**PROBLEM TO SOLVE:** Below is a set of records; restate each one word for word.

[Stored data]

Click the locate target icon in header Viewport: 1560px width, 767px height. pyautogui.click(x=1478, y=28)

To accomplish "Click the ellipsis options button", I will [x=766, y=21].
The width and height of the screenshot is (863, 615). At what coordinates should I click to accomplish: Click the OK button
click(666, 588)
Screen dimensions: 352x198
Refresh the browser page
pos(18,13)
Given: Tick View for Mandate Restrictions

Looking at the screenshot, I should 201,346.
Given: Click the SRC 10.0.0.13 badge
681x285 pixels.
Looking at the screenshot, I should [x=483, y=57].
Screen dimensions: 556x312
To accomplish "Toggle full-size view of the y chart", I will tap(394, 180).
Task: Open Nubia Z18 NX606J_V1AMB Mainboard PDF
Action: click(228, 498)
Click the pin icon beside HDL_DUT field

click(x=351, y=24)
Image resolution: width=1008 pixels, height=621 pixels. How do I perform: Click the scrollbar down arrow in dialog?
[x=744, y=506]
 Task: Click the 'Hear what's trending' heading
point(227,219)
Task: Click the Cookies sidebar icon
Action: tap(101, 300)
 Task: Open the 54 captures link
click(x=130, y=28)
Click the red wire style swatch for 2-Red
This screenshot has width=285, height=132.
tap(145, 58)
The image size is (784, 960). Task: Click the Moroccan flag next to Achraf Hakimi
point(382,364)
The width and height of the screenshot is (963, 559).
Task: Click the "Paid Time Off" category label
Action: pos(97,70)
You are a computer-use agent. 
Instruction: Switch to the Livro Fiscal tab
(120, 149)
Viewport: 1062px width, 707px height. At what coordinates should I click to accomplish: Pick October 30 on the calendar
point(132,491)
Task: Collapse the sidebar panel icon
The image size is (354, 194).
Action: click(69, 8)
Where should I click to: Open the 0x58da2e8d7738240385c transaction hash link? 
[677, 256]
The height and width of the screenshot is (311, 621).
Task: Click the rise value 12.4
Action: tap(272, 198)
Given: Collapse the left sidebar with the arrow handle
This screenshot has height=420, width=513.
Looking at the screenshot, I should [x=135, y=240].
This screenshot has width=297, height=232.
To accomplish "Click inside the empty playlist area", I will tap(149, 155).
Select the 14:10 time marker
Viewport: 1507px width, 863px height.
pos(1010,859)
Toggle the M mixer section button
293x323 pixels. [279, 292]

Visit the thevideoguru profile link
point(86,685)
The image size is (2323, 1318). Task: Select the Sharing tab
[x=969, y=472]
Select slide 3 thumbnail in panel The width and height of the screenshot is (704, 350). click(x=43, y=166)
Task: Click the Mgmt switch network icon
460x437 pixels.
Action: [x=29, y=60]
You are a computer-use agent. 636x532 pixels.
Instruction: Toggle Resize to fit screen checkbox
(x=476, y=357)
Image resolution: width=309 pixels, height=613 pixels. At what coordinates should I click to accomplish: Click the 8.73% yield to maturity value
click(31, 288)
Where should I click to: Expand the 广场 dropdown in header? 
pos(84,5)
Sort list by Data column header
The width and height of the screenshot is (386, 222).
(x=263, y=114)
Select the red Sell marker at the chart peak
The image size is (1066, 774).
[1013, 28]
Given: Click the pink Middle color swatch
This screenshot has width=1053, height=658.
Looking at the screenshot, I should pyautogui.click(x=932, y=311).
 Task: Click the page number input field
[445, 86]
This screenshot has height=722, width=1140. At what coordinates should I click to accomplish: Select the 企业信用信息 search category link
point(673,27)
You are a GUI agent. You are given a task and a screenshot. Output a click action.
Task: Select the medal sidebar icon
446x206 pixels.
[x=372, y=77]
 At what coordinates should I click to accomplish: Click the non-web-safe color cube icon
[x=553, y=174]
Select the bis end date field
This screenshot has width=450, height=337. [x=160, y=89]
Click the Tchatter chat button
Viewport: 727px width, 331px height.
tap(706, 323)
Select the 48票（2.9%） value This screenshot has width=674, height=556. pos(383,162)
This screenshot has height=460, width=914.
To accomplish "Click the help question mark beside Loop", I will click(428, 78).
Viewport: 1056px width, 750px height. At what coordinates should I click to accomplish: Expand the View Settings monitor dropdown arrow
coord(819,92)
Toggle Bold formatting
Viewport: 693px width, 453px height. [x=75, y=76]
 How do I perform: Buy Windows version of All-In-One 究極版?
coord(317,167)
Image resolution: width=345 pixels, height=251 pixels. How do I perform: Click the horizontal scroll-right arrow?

**WRITTEN REPLY:**
Click the locate target icon in header Viewport: 1560px width, 767px height. pyautogui.click(x=1478, y=28)

To accomplish "Click the ellipsis options button", I will [x=766, y=21].
The width and height of the screenshot is (863, 615). At what coordinates should I click to accomplish: Click the OK button
click(666, 588)
Screen dimensions: 352x198
Refresh the browser page
pos(18,13)
Given: Tick View for Mandate Restrictions

Looking at the screenshot, I should 201,346.
Given: Click the SRC 10.0.0.13 badge
681x285 pixels.
Looking at the screenshot, I should [x=483, y=57].
Screen dimensions: 556x312
To accomplish "Toggle full-size view of the y chart", I will tap(394, 180).
Task: Open Nubia Z18 NX606J_V1AMB Mainboard PDF
Action: click(228, 498)
Click the pin icon beside HDL_DUT field

click(x=351, y=24)
Image resolution: width=1008 pixels, height=621 pixels. How do I perform: Click the scrollbar down arrow in dialog?
[x=744, y=506]
 Task: Click the 'Hear what's trending' heading
point(227,219)
Task: Click the Cookies sidebar icon
Action: tap(101, 300)
 Task: Open the 54 captures link
click(x=130, y=28)
Click the red wire style swatch for 2-Red
This screenshot has width=285, height=132.
tap(145, 58)
The image size is (784, 960). Task: Click the Moroccan flag next to Achraf Hakimi
point(382,364)
The width and height of the screenshot is (963, 559).
Task: Click the "Paid Time Off" category label
Action: pos(97,70)
You are a computer-use agent. 
Instruction: Switch to the Livro Fiscal tab
(120, 149)
Viewport: 1062px width, 707px height. At what coordinates should I click to accomplish: Pick October 30 on the calendar
point(132,491)
Task: Collapse the sidebar panel icon
The image size is (354, 194).
Action: click(69, 8)
Where should I click to: Open the 0x58da2e8d7738240385c transaction hash link? 
[677, 256]
The height and width of the screenshot is (311, 621).
Task: Click the rise value 12.4
Action: tap(272, 198)
Given: Collapse the left sidebar with the arrow handle
This screenshot has height=420, width=513.
Looking at the screenshot, I should [x=135, y=240].
This screenshot has width=297, height=232.
To accomplish "Click inside the empty playlist area", I will tap(149, 155).
Select the 14:10 time marker
Viewport: 1507px width, 863px height.
pos(1010,859)
Toggle the M mixer section button
293x323 pixels. [279, 292]

Visit the thevideoguru profile link
point(86,685)
The image size is (2323, 1318). Task: Select the Sharing tab
[x=969, y=472]
Select slide 3 thumbnail in panel The width and height of the screenshot is (704, 350). click(x=43, y=166)
Task: Click the Mgmt switch network icon
460x437 pixels.
Action: [x=29, y=60]
You are a computer-use agent. 636x532 pixels.
Instruction: Toggle Resize to fit screen checkbox
(x=476, y=357)
Image resolution: width=309 pixels, height=613 pixels. At what coordinates should I click to accomplish: Click the 8.73% yield to maturity value
click(31, 288)
Where should I click to: Expand the 广场 dropdown in header? 
pos(84,5)
Sort list by Data column header
The width and height of the screenshot is (386, 222).
(x=263, y=114)
Select the red Sell marker at the chart peak
The image size is (1066, 774).
[1013, 28]
Given: Click the pink Middle color swatch
This screenshot has width=1053, height=658.
Looking at the screenshot, I should pyautogui.click(x=932, y=311).
 Task: Click the page number input field
[445, 86]
This screenshot has height=722, width=1140. At what coordinates should I click to accomplish: Select the 企业信用信息 search category link
point(673,27)
You are a GUI agent. You are given a task and a screenshot. Output a click action.
Task: Select the medal sidebar icon
446x206 pixels.
[x=372, y=77]
 At what coordinates should I click to accomplish: Click the non-web-safe color cube icon
[x=553, y=174]
Select the bis end date field
This screenshot has width=450, height=337. [x=160, y=89]
Click the Tchatter chat button
Viewport: 727px width, 331px height.
tap(706, 323)
Select the 48票（2.9%） value This screenshot has width=674, height=556. pos(383,162)
This screenshot has height=460, width=914.
To accomplish "Click the help question mark beside Loop", I will click(428, 78).
Viewport: 1056px width, 750px height. At what coordinates should I click to accomplish: Expand the View Settings monitor dropdown arrow
coord(819,92)
Toggle Bold formatting
Viewport: 693px width, 453px height. [x=75, y=76]
 How do I perform: Buy Windows version of All-In-One 究極版?
coord(317,167)
Image resolution: width=345 pixels, height=251 pixels. How do I perform: Click the horizontal scroll-right arrow?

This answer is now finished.